Dalli hits out at Chris Said's pledge to replace gender-neutral laws with 'parent' with 'mother' and 'father' and criticises PN leadership contender Adrian Delia for pledging free vote to MPs on moral and ethical issues
 

Equality Minister Helena Dalli and Equality Labour leader Clayton Cutajar said a Nationalist government would be a threat to equal rights (Photo: Chris Mangion)
Equality Minister Helena Dalli and Equality Labour leader Clayton Cutajar said a Nationalist government would be a threat to equal rights (Photo: Chris Mangion)

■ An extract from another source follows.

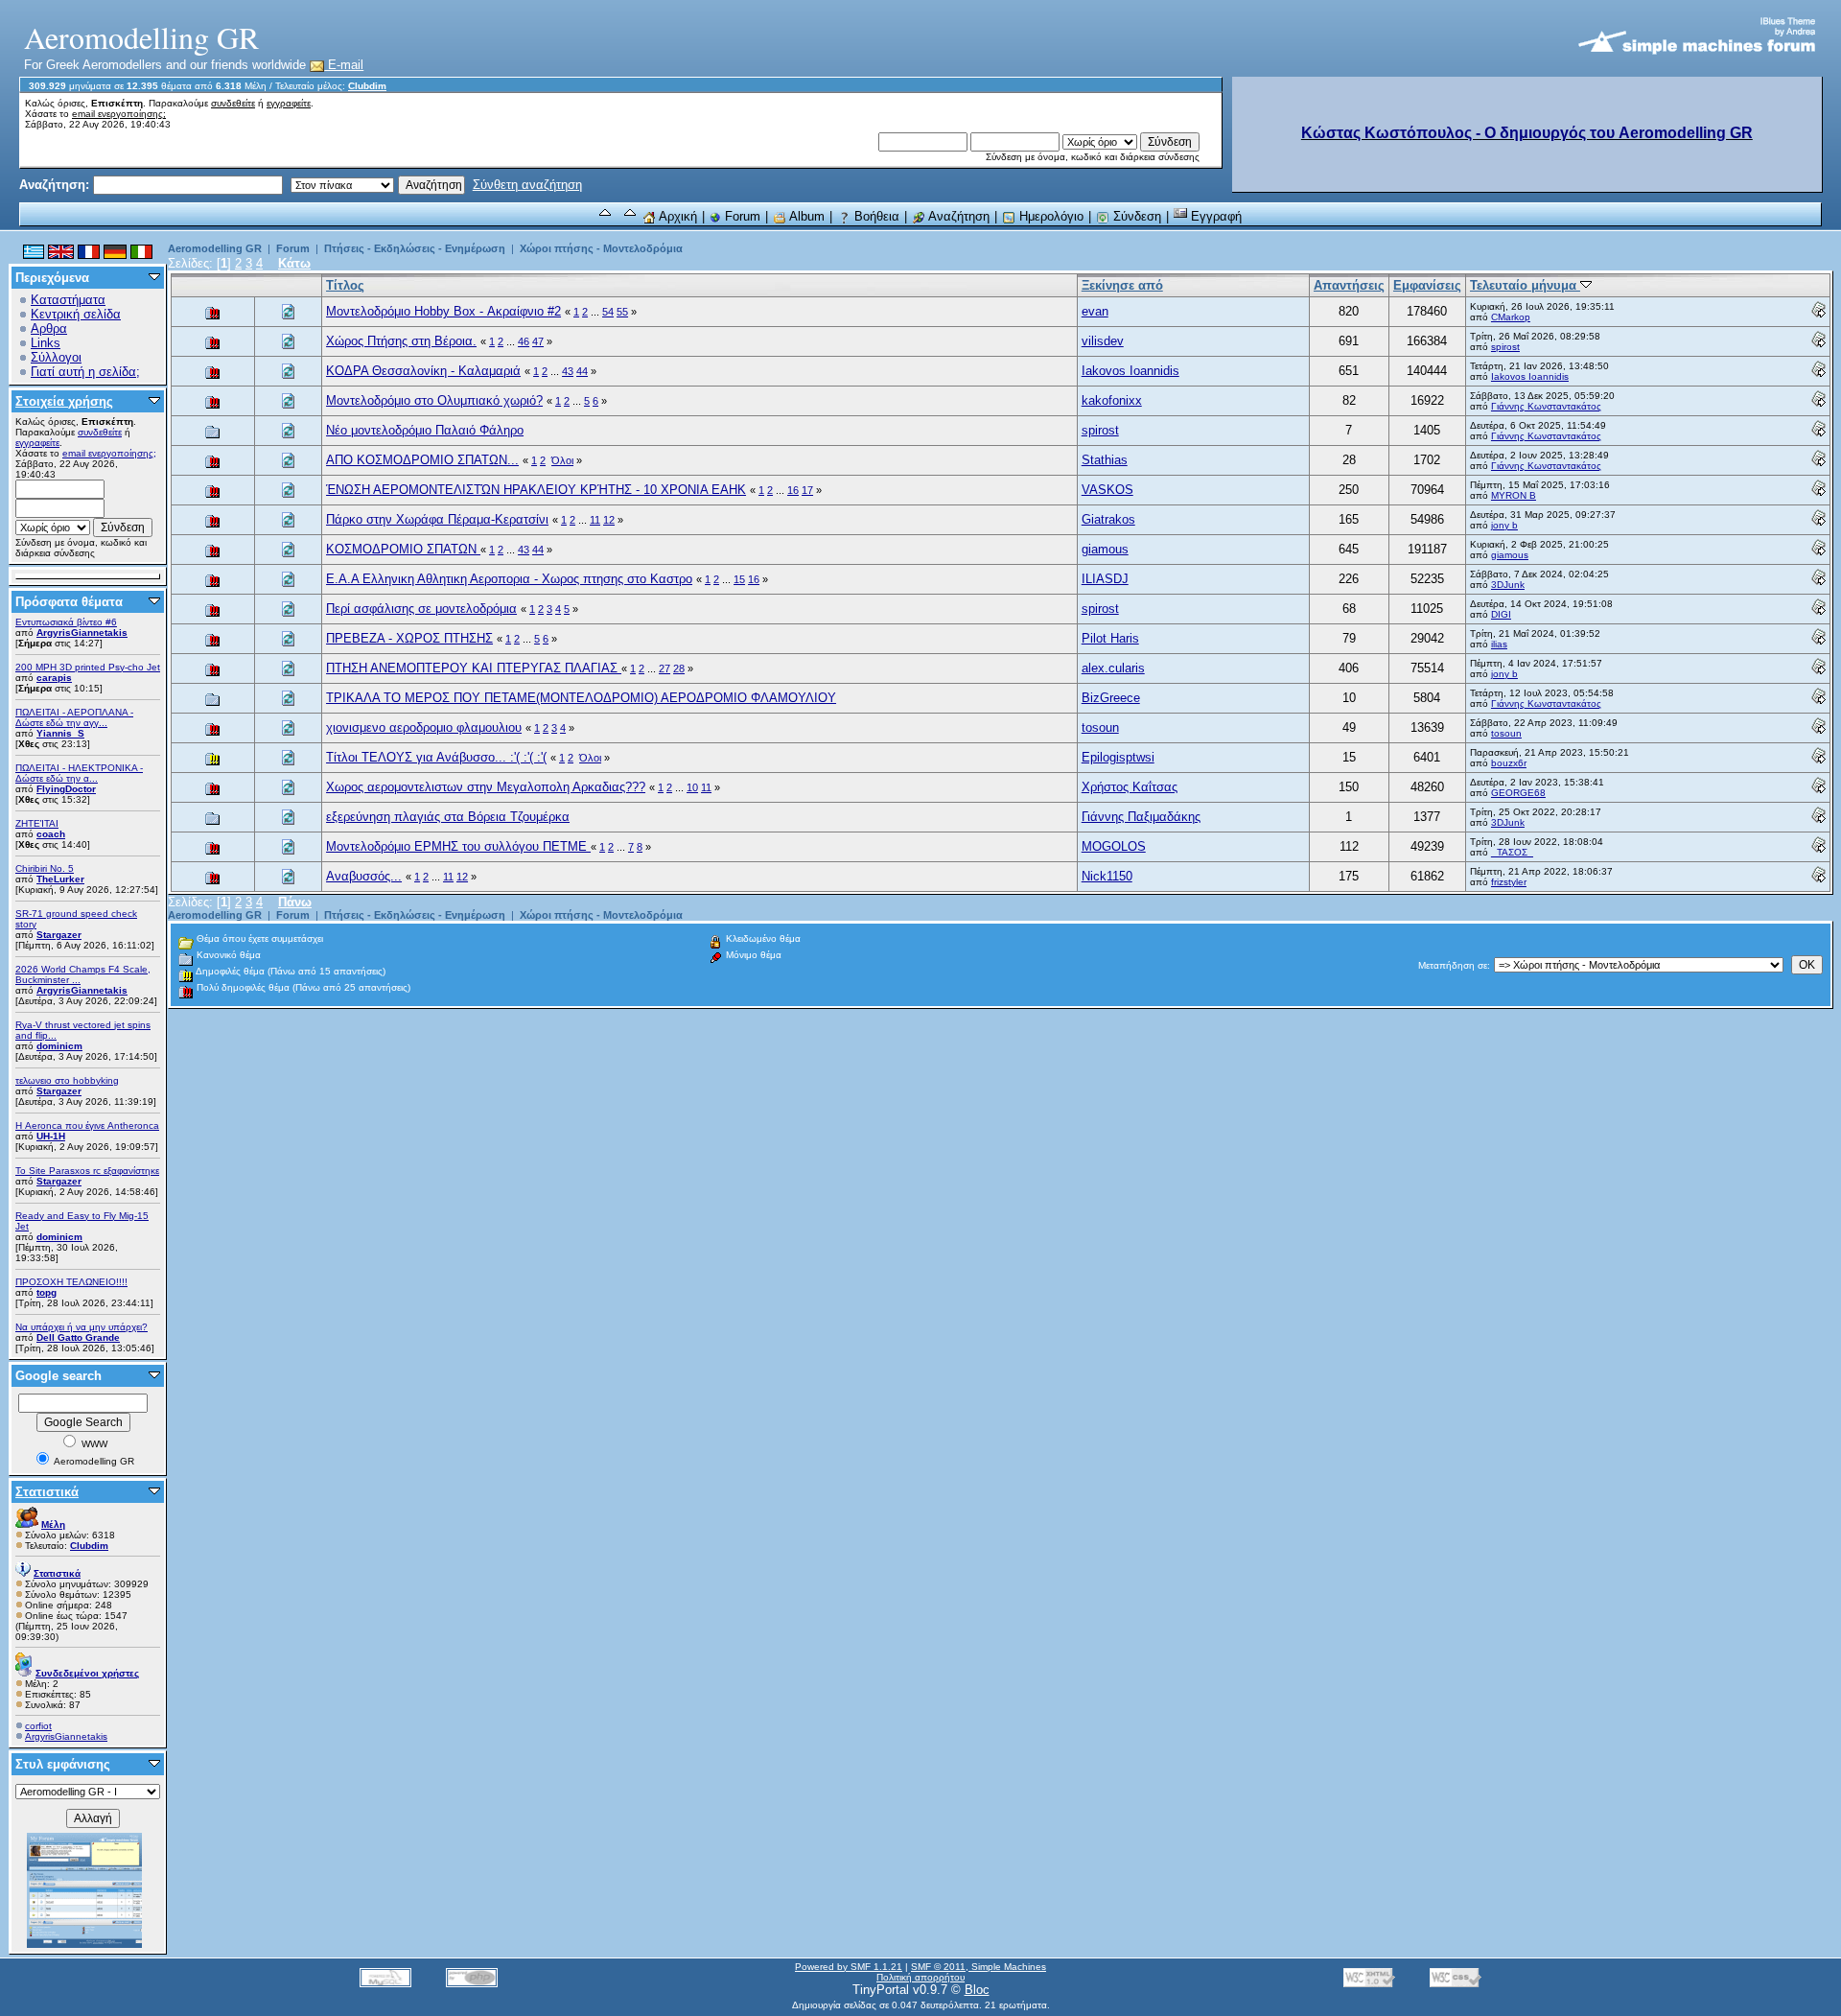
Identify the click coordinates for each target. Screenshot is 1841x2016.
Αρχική (676, 216)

Chris Said is a threat to Malta’s progressive stance on equality, equality minister Helena Dall said at a Labour Party press conference on the Nationalist MP’s pledge to revert terminology in the Marriage Equality Act to gender-based terms.

The Act changes the terms ‘mother’ and ‘father’ to the gender-neutral term ‘parent’, in an effort to reflect a more inclusive term in society.

“Having the definitions of father and mother removed from our body of laws to be replaced by the more generic ‘parent’ impoverished our laws,” Said said earlier this week in a press conference as part of his campaign to become PN leader.

Dalli, flanked by Equality Labour branch leader Clayton Cutajar, said that Said’s pledge showed that a Labour government as “the only hope for people who feel unaccepted in society”.

Dalli said there was clear evidence that PN candidates thought of gay families as lesser than heterosexual counterparts, and reference the other PN leadership contender’s, Adrian Delia, pledge to give MPs a free vote on moral issues such as gay marriage.

Dalli said that a free vote was ‘unacceptable’ and that this type of discourse was evidence of candidates that believe that some people should have more civil rights than others. “We need to protect the internationally recognised model we have created,” continued the MP, arguing that EU countries have reached out to inquire about the Maltese equality legislative model.

Chris Said: ‘Not ashamed of using mother and father terms’

Chris Said responded to Dalli's comments, claiming that the Labour Party was embarrassed of using gender-based terms like ‘mother’ and ‘father’.

Reinstating his commitment to LGBTIQ right, the PN MP proposed that a Nationalist administration would “re-introduce the ‘mother’ and ‘father’ terminologies alongside the existing ‘parent’ term, for those who wish to retain a more generic definition.”

“If Helena Dalli is too ‘embarassed’ of using the terms mother and father, then she has every right to vote against it,” Said said.